Our client, a Small and Medium Enterprise (SME) specializing in cutting tools manufacturing, produces high-density tools primarily for lathe machining operations such as turning, facing, and cutting. Given the extreme hardness of these materials, the client relies on Electrical Discharge Machining (EDM) to precisely shape their tools, circumventing the limitations of traditional manufacturing methods. Operating on a make-to-order basis, the client found themselves in a challenging situation, facing consistent losses from increased scrap and defect rates over their last five orders. These issues led to a 15% cost overrun compared to their initial quotations, significantly impacting profitability. As an SME, the client lacked expertise in process optimization, relying instead on internally developed, unvalidated manufacturing rules. Recognizing the urgent need for intervention, the client engaged AEM Consulting to reduce defects and scrap, optimize their production process, and enhance overall efficiency.

The core challenge faced by the client was a significant increase in scrap and defect rates during the EDM process, leading to a substantial 15% cost overrun on recent orders. This issue stemmed from their reliance on internally set, non-optimized process parameters for machining high-density tool materials. The use of these suboptimal parameters resulted in inconsistent and inefficient material removal rates, directly contributing to product defects and unmanageable scrap. As an SME, the client lacked the specialized knowledge and resources to identify and implement optimized EDM parameters, creating a critical bottleneck in their production efficiency and profitability.

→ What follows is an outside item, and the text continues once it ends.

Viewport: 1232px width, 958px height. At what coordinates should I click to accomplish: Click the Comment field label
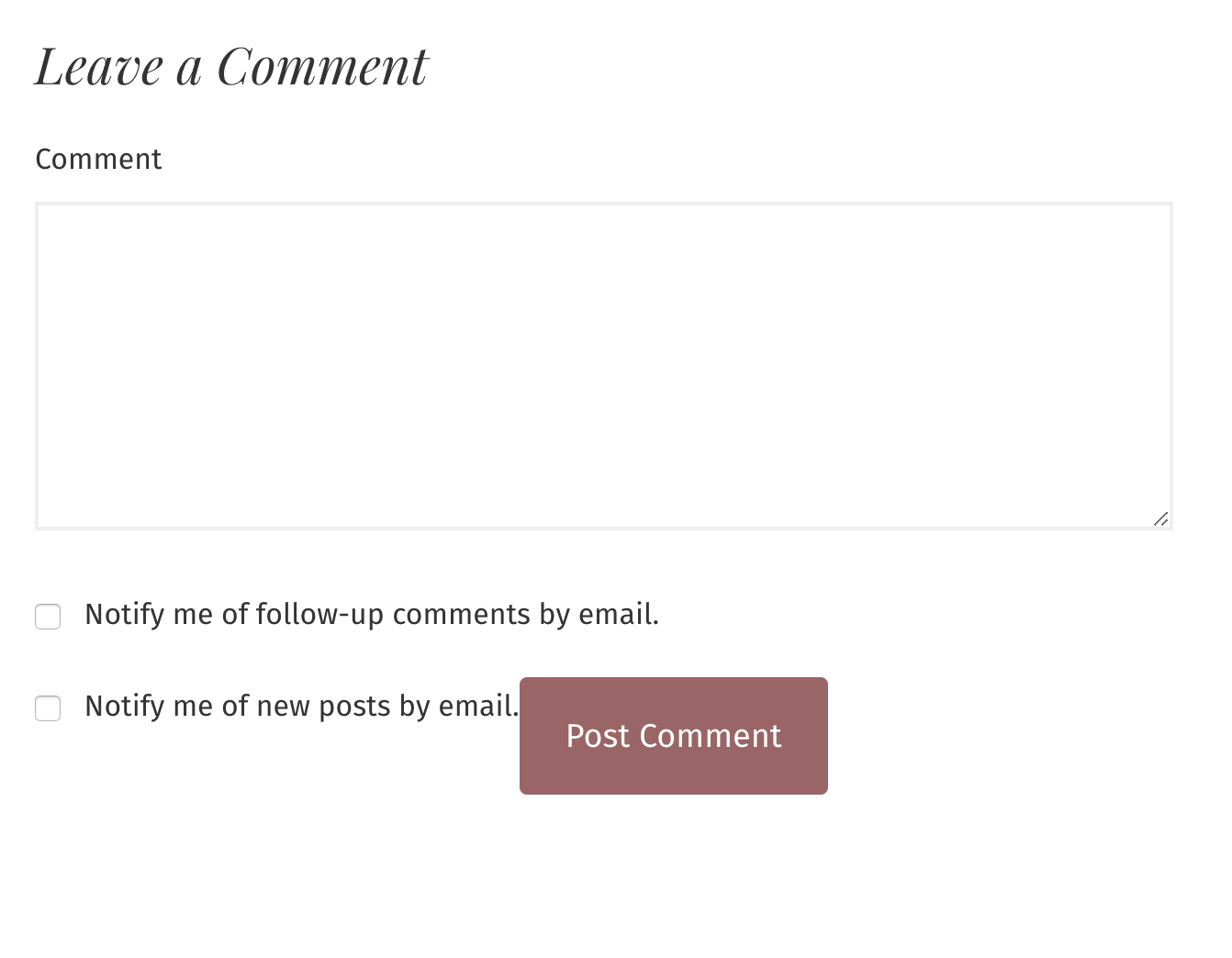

AEM Consulting initiated a collaborative, cross-functional approach, working closely with the client's team to address the identified root cause: the use of incorrect internal process parameters. Our solution focused on a scientific, experimental approach to determine optimal EDM settings:

1. Root Cause Identification: Through initial analysis, it was definitively established that the varying and often suboptimal material removal rates, leading to defects and scrap, were a direct consequence of the client's internally set, unoptimized EDM process parameters.

2. Experimental Design and Optimization: AEM's experts, working alongside the client's operators and engineers, designed and executed a series of controlled experiments. These experiments systematically varied critical EDM process parameters to understand their impact on material removal rates and tool quality.

3. Optimum Parameter Determination: Through rigorous testing and analysis, the optimal process parameters were precisely identified for each specific EDM machine. These parameters were designed to maximize the material removal rate while ensuring the highest quality output, free from defects and scrap.

4. Process Implementation and Standardization: The newly determined optimum parameters were meticulously implemented and standardized across all relevant EDM machines. Operators were trained on these new settings to ensure consistent application and uniform machining performance.

The implementation of optimized EDM process parameters yielded immediate and highly significant improvements for the client:

• Dramatic Reduction in Defects and Scrap: The overall defect and scrap rates were reduced by an impressive 90%. This direct impact led to a substantial decrease in material waste and eliminated the need for costly reworks.

• Significant Reduction in Rework and Losses: Consequently, rework requirements and the associated company losses were slashed by 95%. This directly addressed the 15% cost overrun issue, transforming a previously loss-making scenario into a profitable one.

• Maximized Material Removal Rate: The optimized parameters ensured the highest possible material removal rate for the client's specific high-density materials, leading to faster machining cycles and increased throughput.

• Enhanced Operational Efficiency: The uniform and defect-free machining process significantly improved overall operational efficiency.

• Optimized Electricity Utility: An unexpected but significant additional benefit observed was the optimum utilization of electricity during the machining process. This indicates that the optimized parameters not only improved material outcomes but also contributed to energy efficiency, leading to further cost savings (specific details of process parameters remain confidential to protect client data).

These results underscore the profound impact of data-driven process optimization on manufacturing efficiency, cost reduction, and overall business performance, particularly for SMEs.